Il grande caos sul ritorno a scuola pone in essere questioni tecniche e organizzative, ma dentro questo immane lavorìo resta nascosta una grande domanda: questo periodo incredibilmente lungo di assenza “della scuola” come luogo fisico e frequentabile non solo dell’apprendimento ma anche della crescita delle persone, cosa ha detto sulla natura e lo scopo, il cuore e il senso dell’educazione?
La scuola non è solo mascherine e banchi monoposto ma è anche qualcosa di cui nessuno parla, forse perché inconsciamente si ammette che non esiste più un senso condiviso da tutti su cosa sia educare: e quindi, se è solo una trasmissione di conoscenze, allora è logico che si parli solo di beghe organizzative. Pare che nessuno o comunque pochi – a parte “Avvenire”, che al tema sta dedicando una serie di approfondimenti e riflessioni, sino all’editoriale di prima pagina firmato domenica scorsa da Marina Corradi – senta il problema educativo di fondo: quello di dare una unitarietà, una continuità, all’educazione.

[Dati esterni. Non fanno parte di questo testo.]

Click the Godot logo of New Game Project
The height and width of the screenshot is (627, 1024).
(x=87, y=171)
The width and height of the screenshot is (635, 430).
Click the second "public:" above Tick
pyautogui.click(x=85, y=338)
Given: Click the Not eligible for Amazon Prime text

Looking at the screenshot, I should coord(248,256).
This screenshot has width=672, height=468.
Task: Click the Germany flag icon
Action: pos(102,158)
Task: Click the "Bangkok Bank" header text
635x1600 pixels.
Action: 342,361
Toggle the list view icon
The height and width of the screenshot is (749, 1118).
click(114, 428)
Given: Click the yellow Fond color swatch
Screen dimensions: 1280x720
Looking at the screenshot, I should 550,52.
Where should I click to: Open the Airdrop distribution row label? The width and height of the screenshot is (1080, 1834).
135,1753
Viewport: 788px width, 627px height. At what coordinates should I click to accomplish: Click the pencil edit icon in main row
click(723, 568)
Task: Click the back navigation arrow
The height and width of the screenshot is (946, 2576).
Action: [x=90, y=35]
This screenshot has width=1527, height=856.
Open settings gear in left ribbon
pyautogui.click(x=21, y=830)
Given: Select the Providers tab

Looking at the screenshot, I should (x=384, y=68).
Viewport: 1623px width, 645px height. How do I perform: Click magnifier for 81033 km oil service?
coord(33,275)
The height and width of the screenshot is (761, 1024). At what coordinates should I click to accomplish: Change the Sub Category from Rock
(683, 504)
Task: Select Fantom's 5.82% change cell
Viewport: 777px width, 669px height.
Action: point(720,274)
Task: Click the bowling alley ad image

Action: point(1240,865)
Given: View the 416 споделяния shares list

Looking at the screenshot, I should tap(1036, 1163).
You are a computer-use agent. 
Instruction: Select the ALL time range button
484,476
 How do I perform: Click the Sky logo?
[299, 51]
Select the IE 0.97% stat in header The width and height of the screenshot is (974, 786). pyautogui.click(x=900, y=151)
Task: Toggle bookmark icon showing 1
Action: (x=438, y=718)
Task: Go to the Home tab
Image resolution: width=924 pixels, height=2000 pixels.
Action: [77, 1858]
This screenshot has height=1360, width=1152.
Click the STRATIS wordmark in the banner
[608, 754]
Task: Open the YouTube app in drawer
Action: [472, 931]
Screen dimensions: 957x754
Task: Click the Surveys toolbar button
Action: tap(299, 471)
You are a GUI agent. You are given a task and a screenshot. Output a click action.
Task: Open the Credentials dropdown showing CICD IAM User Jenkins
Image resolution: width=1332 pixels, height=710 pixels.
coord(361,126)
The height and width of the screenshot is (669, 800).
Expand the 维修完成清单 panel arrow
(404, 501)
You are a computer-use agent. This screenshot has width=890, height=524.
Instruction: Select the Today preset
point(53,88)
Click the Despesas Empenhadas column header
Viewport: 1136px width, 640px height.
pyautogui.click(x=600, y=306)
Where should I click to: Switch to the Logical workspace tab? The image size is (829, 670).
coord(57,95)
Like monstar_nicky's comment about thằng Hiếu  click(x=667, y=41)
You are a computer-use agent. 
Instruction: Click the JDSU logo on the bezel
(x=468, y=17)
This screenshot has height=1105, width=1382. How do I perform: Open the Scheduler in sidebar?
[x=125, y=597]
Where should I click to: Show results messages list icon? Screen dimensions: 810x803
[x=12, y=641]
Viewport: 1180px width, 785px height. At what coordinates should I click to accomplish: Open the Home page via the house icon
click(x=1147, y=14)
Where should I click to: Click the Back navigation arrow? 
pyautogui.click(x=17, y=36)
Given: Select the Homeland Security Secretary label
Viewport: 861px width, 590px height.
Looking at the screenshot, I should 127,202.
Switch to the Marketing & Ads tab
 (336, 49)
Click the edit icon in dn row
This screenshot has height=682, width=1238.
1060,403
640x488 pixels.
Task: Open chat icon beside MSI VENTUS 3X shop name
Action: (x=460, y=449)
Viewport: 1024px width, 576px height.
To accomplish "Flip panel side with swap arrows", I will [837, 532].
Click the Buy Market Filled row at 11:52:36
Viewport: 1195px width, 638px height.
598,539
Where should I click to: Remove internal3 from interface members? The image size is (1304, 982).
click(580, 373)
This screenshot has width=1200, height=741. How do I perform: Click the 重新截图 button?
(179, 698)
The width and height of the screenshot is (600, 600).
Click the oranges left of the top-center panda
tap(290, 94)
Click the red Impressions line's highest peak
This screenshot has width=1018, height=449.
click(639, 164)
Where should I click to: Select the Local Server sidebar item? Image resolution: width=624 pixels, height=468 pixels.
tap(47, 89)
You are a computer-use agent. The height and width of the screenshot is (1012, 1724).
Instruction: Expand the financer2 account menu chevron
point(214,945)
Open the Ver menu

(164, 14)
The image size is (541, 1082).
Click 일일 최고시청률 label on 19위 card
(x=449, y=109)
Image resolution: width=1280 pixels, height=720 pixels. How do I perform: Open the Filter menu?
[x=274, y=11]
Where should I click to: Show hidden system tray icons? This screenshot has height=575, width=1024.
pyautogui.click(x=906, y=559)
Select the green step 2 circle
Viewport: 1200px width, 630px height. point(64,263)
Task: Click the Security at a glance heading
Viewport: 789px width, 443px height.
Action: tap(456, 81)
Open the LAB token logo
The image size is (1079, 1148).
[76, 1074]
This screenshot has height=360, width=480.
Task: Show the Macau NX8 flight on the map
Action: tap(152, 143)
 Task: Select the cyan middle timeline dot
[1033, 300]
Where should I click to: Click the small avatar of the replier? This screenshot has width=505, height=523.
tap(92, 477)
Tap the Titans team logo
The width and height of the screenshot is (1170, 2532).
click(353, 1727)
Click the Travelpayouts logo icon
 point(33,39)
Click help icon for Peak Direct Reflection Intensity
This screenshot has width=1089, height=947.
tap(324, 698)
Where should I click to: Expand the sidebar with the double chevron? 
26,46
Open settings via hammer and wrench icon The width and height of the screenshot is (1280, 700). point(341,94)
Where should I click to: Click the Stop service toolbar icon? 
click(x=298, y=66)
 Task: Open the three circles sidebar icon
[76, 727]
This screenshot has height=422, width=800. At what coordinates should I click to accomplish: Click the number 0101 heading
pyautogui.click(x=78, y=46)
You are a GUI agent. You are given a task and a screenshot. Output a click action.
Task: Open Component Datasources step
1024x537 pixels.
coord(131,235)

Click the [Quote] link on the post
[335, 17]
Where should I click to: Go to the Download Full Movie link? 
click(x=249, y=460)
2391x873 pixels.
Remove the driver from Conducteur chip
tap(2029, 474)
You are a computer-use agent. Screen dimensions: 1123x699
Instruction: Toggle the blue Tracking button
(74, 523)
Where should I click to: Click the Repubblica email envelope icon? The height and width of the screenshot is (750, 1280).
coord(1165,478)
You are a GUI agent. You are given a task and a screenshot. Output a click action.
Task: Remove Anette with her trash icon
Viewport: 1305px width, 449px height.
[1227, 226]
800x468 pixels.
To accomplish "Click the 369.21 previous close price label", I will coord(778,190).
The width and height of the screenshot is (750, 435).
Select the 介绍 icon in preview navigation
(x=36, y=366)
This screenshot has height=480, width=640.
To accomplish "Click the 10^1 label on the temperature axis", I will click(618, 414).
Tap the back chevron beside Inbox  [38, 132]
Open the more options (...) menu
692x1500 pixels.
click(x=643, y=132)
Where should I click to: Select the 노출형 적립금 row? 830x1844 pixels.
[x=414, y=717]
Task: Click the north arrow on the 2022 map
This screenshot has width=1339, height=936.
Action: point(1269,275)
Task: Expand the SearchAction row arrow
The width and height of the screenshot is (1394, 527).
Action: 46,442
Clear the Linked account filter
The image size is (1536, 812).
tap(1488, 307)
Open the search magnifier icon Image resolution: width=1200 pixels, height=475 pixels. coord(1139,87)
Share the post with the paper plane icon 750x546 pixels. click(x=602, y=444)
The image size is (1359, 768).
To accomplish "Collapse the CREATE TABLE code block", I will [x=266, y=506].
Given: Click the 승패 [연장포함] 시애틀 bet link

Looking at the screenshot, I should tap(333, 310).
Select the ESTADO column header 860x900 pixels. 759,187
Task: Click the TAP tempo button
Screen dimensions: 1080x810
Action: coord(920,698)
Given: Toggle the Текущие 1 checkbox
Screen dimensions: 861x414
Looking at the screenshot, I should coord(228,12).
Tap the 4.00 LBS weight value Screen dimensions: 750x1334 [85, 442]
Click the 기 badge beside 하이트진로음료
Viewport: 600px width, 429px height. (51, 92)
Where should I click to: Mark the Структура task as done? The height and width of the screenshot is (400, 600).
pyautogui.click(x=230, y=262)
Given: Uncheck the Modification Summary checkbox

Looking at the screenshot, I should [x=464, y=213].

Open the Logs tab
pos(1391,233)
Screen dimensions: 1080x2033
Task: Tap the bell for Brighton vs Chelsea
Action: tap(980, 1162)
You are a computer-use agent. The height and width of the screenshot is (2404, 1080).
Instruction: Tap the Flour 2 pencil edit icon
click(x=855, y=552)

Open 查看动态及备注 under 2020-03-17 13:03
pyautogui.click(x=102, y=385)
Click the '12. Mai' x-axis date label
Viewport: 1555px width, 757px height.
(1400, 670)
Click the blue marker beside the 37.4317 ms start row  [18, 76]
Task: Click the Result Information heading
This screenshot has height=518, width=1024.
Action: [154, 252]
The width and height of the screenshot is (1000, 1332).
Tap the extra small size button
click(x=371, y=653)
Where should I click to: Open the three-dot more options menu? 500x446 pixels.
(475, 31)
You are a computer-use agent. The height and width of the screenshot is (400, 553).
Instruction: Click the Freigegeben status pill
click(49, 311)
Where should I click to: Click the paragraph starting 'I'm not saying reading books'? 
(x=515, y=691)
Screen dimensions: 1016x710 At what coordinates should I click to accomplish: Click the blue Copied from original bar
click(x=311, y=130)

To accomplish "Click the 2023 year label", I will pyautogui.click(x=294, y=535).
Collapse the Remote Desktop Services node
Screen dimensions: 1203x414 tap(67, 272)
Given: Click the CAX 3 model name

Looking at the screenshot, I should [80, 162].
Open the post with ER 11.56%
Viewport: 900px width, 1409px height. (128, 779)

Ma il Covid fa esplodere il problema perché rimane da esplicitare la domanda: quando tu insegnante sei in classe, che cosa fai, cosa dici, perché ci vai? Il vero detonatore di questo problema non è una rarefatta alchimia cerebrale, bensì la più primitiva e più viscerale delle emozioni: la paura. E sto parlando soprattutto della paura che c’è da parte di non pochi docenti. Non si ha il coraggio di dirlo apertamente ma nelle chat, nei sussurri, ecco la domanda vera: ma per quale motivo io mi devo ammalare? Perché io devo rischiare la vita? Per dire quando è nato Manzoni? Forse questa paura è presente anche negli alunni, ma nei docenti, che hanno già cominciato riunioni e consigli di classe, questo problema emerge violento e rimbalza sull’altro, su quello del senso della scuola.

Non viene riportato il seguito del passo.